Sin embargo, y pese a estar familiarizado con ciertas partes de su obra, «Si te dicen que caí» supuso un doble salto mortal con tirabuzón en mi relación con el señor Marsé. Creo que es una de las novelas que más me ha exigido como lector, y eso que la maravillosa edición de Cátedra ayudaba muchísimo, como es costumbre, a entender la infinidad de referencias, alusiones, recursos e interconexiones que van y vienen en aparente caos a lo largo de la obra. Aventis, niños que inventan historias, anarquistas, posguerra, cómo no, pero también Barcelona, como siempre, inigualablemente descrita, una Barcelona que quizás ya no existe más que en ese universo literario que comentaba antes, pero que sigue asomando de improviso cuando uno menos se lo espera. Recuerdo, por ejemplo, estar paseando por la plaza Lesseps con mi hermano y mi madre, en una de las muchas visitas que hicimos a la ciudad en aquella época (dos miles y pico). Creo que bajábamos del parque Güell. Era mediodía, pero de repente imaginé la plaza y las calles aledañas bajo la luz benévola del atardecer, cuajadas de granujas sentados en los bordillos de las aceras, pobres chiquillos mirando desconfiados desde su miseria mientras inventaban historias que mejorasen y transformasen y en cierto modo mitificaran la gris realidad que les había tocado vivir… O quizás no. Quizás, ahora que cuadro fechas, no fueran esos chavales desvalidos a los que imaginé en aquel momento. Quizás fuera el Pijoaparte a quien me dio por recordar, y a los chavales los viera en realidad años después, cuando leí de veras la novela, superponiéndose las imágenes captadas durante aquel paseo familiar al sentimiento que la lectura me provocaba en ese instante, como tantas veces nos sucede al recordar recuerdos. Lo que sí que recuerdo, valga la redundancia, es que aquel día en la plaza Lesseps canté con mi hermano «Los fantasmas del Roxy». Ya, ya. Más vestiduras que se rasgan (o quizás no; a fin de cuentas no es lo mismo Serrat que Calamaro, dirán muchos…). Pero en fin, ¿cómo no íbamos a cantarla?
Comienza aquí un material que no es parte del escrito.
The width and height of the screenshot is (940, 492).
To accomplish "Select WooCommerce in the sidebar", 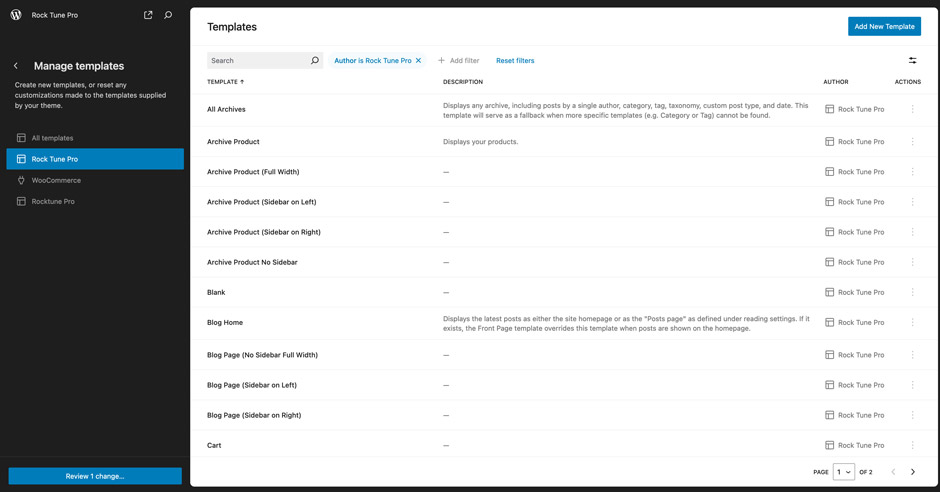I will click(x=56, y=180).
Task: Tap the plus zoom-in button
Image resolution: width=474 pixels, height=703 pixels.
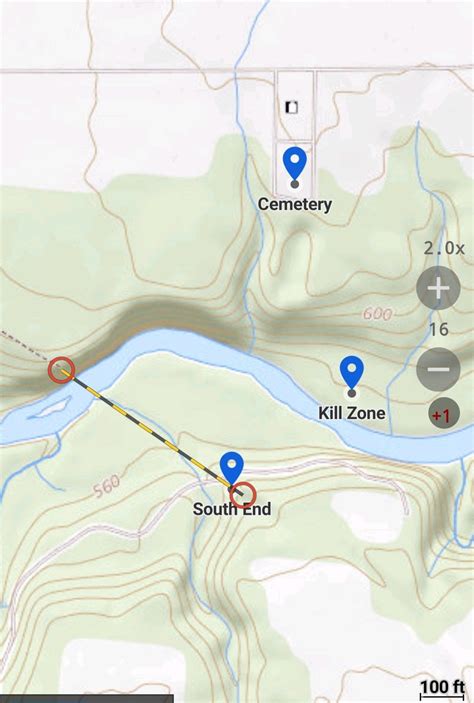Action: (438, 288)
En definitiva, «Si te dicen que caí» no es una novela fácil. No lo es. Quizás como iniciación al universo de Juan Marsé recomendaría otras novelas. Aun así, creo que es una novela increíble: por lo que propone, originalísimo, claro que sí, pero también por lo que consigue, por el poso que deja y, sobre todo, por ese compromiso ciego del autor consigo mismo. Como curiosidad de la edición de Cátedra, esta incluye un segundo volumen en el que se detallan las correcciones realizadas por Marsé en las ediciones de 1976, 1989 y 2010, correcciones que dan buena cuenta de las manías de todo escritor que se precie. «Yo también tengo manías de ese tipo», me digo con soberbia mientras ojeo el libro. Solo me falta, claro, preciarme de ser lo que Marsé fue.